後ろに控えた、痔と腰痛持ちの上司に聞こえない位の溜息を一つ吐いてから、洞穴のようなダンジョンの入り口へと足を踏み入れた────




 ◇


「……お、また来ましたよ」


「えっまた!?掃除まだなのに」


「別にいいと思いますよ掃除は。温泉じゃないんですから多少ゴミが浮いてても。早く階層外の私室に隠れましょう」


 ◇




事前に入手していた情報通り、第一層はほぼ苦労しなかった。

洞窟の中は光る苔のおかげで照らされ持ち込んだ懐中電灯の出番はなく、ダンジョンに棲息するスライムどもの攻撃性は低く襲われない。


時折変な……珍妙なゆるキャラみたいな埴輪が襲ってくることはあったけど、警棒を一発か二発ぶち当ててやるだけで土塊になった。


一々「うわ出たぞ!」「早くやれ倒せ!」とか後ろで騒いでくる上司の方がウザかった位だ。

車の運転中に助手席で“今のタイミングで行けただろ”とか“ブレーキもっと優しく踏め”だとか言われるあの感覚が蘇り非常に苛つく。



だが、“第二層”……ここは少し気合いを入れないといけない。



「何してんだおい!────キャア!来てるデカいのが来てる!何とかしろ早く!」


いい年して何がキャアだ!アンタが騒がなければもうちょいラクに────このデカいゴーレム、ダンジョンボスを倒せてる!


ゴーレムの拳が上段から振り下ろされ、数秒前まで俺がいた地点に叩きつけられる。

避けてもなお身体に伝わるこの地響きから察するに、まともに喰らえば人の骨位は軽く折れるな。

それにこの固そうな石の身体はさっきの埴輪と違って特殊警棒では別の意味で骨が折れる。



だけど、それだけだ。


攻撃はいちいち大振り。腕を振り上げる予備動作も緩慢。それに決まったパターンでしか動かない。


腕がとどく範囲まで近づき、射程に収めたら上段から拳を一振り。外したら拳を持ち上げ、そのゴツイ腕を横に一閃。後はこれの繰り返し。

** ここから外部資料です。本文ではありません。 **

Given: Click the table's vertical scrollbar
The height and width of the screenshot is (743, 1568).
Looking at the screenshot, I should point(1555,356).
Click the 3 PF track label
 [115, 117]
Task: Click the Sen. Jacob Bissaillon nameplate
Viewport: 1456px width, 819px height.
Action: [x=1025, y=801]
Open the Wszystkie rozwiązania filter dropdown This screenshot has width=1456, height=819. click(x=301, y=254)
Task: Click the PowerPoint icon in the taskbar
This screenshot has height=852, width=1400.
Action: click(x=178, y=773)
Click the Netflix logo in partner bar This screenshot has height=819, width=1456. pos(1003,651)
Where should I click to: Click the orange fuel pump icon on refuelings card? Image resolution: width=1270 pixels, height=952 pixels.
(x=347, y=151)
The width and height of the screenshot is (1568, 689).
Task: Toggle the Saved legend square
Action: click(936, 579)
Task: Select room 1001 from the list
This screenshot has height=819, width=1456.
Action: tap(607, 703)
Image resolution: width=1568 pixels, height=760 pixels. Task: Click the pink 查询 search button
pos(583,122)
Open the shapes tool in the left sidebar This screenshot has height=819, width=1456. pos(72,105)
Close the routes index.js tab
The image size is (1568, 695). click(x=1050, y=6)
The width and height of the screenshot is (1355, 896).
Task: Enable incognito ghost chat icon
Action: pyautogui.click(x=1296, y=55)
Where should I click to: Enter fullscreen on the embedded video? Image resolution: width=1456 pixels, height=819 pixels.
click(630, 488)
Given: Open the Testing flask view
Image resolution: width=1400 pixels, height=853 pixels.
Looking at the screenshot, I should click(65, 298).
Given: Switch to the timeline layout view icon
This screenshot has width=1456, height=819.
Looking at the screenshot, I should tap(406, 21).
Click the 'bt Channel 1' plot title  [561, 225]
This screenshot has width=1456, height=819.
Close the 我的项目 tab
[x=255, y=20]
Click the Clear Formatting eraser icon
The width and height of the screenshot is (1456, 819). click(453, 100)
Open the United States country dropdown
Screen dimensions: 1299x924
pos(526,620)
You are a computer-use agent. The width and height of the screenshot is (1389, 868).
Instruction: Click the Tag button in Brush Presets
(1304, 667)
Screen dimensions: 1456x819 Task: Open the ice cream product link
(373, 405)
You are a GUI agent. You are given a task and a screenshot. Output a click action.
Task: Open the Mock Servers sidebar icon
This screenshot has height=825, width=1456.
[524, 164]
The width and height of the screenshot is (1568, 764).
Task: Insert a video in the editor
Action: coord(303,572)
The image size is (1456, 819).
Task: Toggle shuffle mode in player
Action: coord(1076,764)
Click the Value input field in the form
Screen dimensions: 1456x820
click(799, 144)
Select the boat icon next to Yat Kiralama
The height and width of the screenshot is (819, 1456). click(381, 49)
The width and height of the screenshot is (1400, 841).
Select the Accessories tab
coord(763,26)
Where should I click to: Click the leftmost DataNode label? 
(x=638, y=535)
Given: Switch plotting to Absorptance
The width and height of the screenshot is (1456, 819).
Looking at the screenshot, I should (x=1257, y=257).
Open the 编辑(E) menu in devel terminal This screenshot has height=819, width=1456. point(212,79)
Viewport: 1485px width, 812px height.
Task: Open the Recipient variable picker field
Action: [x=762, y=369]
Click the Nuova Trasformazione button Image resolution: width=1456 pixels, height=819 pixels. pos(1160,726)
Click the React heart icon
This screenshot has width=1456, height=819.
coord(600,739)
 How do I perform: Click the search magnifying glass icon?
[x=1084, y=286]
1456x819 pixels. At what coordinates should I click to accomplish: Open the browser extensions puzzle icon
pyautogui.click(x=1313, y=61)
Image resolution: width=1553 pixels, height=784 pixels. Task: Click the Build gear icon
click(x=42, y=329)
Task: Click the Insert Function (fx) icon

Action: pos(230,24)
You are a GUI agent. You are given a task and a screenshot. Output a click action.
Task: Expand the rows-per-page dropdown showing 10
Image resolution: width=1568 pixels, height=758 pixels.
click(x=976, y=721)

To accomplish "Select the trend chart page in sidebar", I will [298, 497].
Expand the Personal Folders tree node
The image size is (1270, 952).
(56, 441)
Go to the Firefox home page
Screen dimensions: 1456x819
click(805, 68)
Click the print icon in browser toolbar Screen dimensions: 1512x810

プログラムされたみたいに行動パターンが決まり切っているんだろう。


おまけに“弱点”まで分かりやすい。


無理矢理受けさせられた探索者研修と、実地での経験で俺は知っている。

ゴーレムは俺達の社会でいうロボットに近いもので、違いは電気で動くか魔力で動くか。


そしてロボットの回路に当たるものが、表面に彫り付けられた呪文の羅列。

その中の重要なコードを引っ掻いて潰してやれば……容易く倒せる!


そしてその“弱点”は────


「攻撃の度に光ってる、デコのそれだぁっ!!」


石が連なった腕の薙ぎ払いを避け、デカい隙を晒したゴーレムの前に飛び出し────額の呪文に警棒で横一文字に傷を付ける。



「ᚵᚢᚥᚪᚪ…ᚤᚪᚱᚪᚱᛖᛗᚪᛋᛁᛏᚪ…」



何かよく分からない声?と共にゴーレムは膝をつき……だらり、と糸が切れた人形みたいに地面に倒れた。

土埃を巻き上げながら。


「うわ……ペッペッ」


「お?おお!やるじゃないの!」


ドスドスと喧しい足音を立てて後ろの岩陰に隠れていた上司が姿を現す。

土埃を巻き上げながら。


「うわっ………ペッペッペッ」


「おい、こういうのって“ドロップ”があるんじゃないのか?何か強そうだったし良いの出てないのか?……例えば魔石とか」


……そっちも目当てか。金になるからって出たらコッソリ持っていくつもりだったんじゃないだろうな。


「基本、ゴーレムにあんまりそういうに期待できないですね。魔力が色んなプロセスで凝縮されてできる魔石には色々入手ルートがありますが────」


「なんだ。じゃあさっさと行くぞ。あのゴツイ扉の先だな」


一瞬で興味を失くした上司はさっさと先に進む。おい、お前が聞いてきたんだろうが。





ゴーレムの撃破と共に開かれた扉の先にあるなだらかな坂を下りていく。

そうして辿り着いたのはこのダンジョン最深部の第三層。

そこには────


「……おお、おお、おお!!」


「おー……これが……」


俺達、製薬会社の“目当て”が鎮座していた。